Figures show students taking separate sciences at GCSE are more likely than those taking the double award to progress to science A-levels, skewing the numbers towards selective schools.

The trend has also led to an overall fall in the numbers of A-level students specialising in the sciences, from nearly half in 1962 to less than 17 per cent in 1994.

Professor Smithers said the decline had happened despite a dramatic rise in the numbers of pupils studying science up to age 16 over the last 15 years. More investigation was needed to discover why success in raising take-up at GCSE was not feeding through to A-level.

One consequence of the drop in numbers of science specialists is a shortage of scientists seeking a career in teaching.

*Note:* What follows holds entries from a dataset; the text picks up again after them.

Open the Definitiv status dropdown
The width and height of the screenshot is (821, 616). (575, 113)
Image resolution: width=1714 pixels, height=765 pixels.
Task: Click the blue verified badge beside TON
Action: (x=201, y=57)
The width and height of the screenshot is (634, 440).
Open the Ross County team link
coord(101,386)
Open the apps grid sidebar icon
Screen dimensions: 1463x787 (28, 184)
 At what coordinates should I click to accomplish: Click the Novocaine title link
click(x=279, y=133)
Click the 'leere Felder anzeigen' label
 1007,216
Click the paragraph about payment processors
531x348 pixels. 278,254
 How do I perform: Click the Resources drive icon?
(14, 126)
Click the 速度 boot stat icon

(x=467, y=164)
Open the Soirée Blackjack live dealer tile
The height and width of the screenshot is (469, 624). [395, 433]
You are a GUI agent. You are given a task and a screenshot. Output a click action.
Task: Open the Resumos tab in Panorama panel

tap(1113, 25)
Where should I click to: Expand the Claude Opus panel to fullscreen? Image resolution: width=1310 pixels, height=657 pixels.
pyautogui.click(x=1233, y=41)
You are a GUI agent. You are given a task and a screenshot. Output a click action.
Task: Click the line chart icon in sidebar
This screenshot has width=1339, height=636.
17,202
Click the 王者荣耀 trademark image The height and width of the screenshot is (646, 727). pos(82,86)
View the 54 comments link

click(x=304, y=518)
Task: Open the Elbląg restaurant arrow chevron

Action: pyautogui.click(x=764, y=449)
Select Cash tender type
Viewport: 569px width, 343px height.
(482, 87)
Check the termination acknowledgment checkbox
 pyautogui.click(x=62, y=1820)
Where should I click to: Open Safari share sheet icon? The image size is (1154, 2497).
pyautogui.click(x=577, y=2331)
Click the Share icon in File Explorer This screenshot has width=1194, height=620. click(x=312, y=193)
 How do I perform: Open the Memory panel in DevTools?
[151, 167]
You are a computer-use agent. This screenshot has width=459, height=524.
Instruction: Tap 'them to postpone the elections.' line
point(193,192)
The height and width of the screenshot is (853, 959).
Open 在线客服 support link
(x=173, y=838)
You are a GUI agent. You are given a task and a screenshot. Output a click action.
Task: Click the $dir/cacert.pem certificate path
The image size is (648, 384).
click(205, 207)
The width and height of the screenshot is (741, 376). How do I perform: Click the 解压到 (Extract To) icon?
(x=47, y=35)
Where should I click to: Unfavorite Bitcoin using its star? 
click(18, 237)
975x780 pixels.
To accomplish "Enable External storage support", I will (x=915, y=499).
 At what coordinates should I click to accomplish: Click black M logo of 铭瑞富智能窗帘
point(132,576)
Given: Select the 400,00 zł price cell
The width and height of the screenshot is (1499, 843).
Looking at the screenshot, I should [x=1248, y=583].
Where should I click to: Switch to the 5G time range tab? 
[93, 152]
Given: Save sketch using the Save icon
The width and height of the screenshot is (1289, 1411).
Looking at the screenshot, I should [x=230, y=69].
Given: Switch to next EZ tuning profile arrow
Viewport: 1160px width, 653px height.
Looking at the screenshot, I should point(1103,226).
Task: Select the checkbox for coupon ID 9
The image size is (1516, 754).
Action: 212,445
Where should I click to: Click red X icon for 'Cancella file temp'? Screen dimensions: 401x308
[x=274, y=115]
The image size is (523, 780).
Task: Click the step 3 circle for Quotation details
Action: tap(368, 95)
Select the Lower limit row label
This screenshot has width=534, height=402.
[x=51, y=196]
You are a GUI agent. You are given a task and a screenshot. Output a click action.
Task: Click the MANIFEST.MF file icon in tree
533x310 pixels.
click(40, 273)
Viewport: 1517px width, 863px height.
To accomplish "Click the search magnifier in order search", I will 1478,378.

Figures released last month by the Teacher Training Agency revealed an 11 per cent shortfall in the recruitment of science teachers, even though target numbers have been substantially lowered by the Government.

Labour claimed the failure to recruit had created a "ticking time bomb" in the form of a future shortage of qualified teachers in key specialisms, including science.

Professor Smithers suggested the current A-level science courses attracted specialists who loved their subject but "tended not to be person-oriented" and were unlikely to go into teaching.

More could be encouraged to enter the profession with incentives such as higher salaries and regular sabbaticals, allowing them to catch up on the latest scientific developments.